» **Exercise**
Please set down the records below exactly as they appear.

Stored items

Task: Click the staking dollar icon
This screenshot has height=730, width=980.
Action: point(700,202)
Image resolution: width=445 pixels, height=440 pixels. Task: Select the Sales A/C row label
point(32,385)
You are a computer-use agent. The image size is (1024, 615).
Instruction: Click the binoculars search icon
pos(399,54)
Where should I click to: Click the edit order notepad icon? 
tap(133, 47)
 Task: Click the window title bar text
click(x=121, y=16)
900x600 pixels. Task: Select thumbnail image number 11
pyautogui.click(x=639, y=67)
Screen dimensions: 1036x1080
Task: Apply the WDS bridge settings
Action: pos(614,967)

» **Completed exercise**
Task: Click the staking dollar icon
This screenshot has height=730, width=980.
Action: point(700,202)
Image resolution: width=445 pixels, height=440 pixels. Task: Select the Sales A/C row label
point(32,385)
You are a computer-use agent. The image size is (1024, 615).
Instruction: Click the binoculars search icon
pos(399,54)
Where should I click to: Click the edit order notepad icon? 
tap(133, 47)
 Task: Click the window title bar text
click(x=121, y=16)
900x600 pixels. Task: Select thumbnail image number 11
pyautogui.click(x=639, y=67)
Screen dimensions: 1036x1080
Task: Apply the WDS bridge settings
Action: pos(614,967)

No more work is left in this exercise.